ABD Yeniden Kripto Şirketlerinin İlgisini Çekiyor
Nexo Kurucu Ortağı Antoni Trenchev, Bulgaristan'da Donald Trump Jr. ile katıldığı bir basın etkinliğinde şirketin geri dönüş kararını paylaştı. Trenchev, Trump yönetimi dönemindeki vizyonun yeniden canlanmasıyla ABD'nin inovasyonun desteklendiği bir ortam haline geldiğini ifade etti.
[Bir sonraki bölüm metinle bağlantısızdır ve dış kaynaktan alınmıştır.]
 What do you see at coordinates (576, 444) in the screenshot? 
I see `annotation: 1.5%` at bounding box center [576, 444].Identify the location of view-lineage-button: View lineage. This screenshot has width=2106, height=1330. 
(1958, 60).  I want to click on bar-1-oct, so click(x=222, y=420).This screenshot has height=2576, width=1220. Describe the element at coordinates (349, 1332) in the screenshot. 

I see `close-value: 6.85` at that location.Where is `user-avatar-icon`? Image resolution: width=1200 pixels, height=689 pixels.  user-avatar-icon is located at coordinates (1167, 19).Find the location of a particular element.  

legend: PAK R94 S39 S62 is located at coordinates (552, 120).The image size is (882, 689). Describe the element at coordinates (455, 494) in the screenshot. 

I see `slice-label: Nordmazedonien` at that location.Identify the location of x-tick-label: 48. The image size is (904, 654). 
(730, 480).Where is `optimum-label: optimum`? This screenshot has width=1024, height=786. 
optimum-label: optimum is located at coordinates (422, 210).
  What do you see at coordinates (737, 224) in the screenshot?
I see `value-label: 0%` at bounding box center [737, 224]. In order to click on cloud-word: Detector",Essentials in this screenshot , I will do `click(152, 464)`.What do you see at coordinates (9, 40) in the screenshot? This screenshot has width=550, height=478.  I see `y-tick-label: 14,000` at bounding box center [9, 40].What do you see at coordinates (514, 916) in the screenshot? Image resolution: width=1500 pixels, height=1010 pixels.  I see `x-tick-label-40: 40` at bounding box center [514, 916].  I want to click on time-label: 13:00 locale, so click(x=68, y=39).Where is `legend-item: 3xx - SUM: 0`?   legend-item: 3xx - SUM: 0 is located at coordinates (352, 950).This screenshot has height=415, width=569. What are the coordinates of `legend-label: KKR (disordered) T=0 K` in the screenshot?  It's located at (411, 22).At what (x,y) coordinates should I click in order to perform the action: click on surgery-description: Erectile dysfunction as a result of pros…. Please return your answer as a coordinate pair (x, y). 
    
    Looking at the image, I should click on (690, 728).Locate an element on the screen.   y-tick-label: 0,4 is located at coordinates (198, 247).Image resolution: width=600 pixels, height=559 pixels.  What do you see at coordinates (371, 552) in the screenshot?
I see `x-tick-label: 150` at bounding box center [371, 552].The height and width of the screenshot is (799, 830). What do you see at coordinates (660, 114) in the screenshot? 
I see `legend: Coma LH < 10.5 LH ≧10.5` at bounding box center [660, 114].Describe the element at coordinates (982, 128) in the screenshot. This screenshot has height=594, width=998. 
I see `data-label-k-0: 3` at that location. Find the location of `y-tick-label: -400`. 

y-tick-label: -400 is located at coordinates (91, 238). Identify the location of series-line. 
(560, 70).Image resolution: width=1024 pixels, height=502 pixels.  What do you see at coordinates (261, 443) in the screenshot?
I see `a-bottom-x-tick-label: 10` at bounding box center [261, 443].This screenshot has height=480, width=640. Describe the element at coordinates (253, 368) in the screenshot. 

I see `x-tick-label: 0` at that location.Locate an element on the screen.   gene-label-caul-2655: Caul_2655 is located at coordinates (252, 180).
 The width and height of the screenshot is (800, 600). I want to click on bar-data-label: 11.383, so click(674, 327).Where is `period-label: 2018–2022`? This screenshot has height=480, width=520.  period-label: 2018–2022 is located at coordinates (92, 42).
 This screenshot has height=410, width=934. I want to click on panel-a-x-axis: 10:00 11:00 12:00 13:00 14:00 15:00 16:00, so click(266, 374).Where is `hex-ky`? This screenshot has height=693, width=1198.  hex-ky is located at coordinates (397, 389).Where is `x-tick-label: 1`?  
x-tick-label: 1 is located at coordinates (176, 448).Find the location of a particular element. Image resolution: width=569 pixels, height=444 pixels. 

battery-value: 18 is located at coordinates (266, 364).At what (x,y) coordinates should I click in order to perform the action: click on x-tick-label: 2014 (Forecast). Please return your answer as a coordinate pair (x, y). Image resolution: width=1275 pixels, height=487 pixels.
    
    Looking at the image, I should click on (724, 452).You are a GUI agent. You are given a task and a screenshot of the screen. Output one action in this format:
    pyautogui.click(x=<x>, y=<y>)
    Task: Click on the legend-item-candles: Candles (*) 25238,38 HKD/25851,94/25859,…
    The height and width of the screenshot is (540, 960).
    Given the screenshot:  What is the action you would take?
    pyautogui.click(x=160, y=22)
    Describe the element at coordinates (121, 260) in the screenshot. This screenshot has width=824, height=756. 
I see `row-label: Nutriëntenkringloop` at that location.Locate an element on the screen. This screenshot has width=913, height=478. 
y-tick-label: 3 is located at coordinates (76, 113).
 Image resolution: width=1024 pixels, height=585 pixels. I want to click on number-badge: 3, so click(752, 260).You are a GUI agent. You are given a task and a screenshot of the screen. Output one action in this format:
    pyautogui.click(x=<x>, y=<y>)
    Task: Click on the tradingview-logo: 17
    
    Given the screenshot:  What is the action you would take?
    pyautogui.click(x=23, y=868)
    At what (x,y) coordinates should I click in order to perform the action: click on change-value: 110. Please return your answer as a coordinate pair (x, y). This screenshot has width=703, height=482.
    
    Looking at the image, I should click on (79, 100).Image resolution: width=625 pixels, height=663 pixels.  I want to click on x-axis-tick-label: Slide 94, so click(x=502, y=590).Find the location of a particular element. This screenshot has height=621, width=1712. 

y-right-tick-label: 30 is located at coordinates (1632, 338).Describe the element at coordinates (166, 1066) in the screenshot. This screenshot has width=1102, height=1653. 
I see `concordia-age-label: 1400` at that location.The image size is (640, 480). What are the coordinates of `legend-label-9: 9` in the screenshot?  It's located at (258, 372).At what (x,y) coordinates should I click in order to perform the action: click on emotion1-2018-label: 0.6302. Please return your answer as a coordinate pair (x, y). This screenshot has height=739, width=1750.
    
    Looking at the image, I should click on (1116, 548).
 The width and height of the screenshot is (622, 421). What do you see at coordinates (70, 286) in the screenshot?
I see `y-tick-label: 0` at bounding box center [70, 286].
Basın açıklamasında, "Amerika geri döndü, Nexo da öyle," diyen Trenchev, kripto alanında öncü hamlelerin takdir gördüğü bir döneme girildiğine dikkat çekti.
Şu anda 11 milyar dolar değerinde varlık yönettiği belirtilen Nexo, ABD pazarında yeniden faaliyete geçerek yüksek getirili tasarruf ürünleri, varlık teminatlı kredi limitleri ve gelişmiş alım satım çözümleri gibi kapsamlı hizmetler sunmaya hazırlanıyor. Şirket, 2022'nin sonlarına doğru "Faiz Getirili Ürün" (Earn Interest Product) konusunda eyalet ve federal düzeydeki düzenleyicilerle yürüttüğü müzakerelerde sonuç alamaması sebebiyle ABD'den çekilmişti. Aynı dönemde kripto para borsası FTX'in çöküşü ve sektöre yönelik artan yasal baskılar da bu kararı hızlandıran etmenler olarak öne çıktı.
Nexo, o dönemde özellikle Kaliforniya ve New York gibi eyaletlerden gelen yaptırımların "imkânsız ortam" yarattığını belirterek ABD operasyonlarını durdurma kararı almıştı. Şimdiki geri dönüş, kripto para piyasasına dair olumlu beklentilerin artması ve ABD'deki politik iklimin yeniden inovasyonu teşvik eden bir seviyeye geldiği algısıyla ilişkilendiriliyor.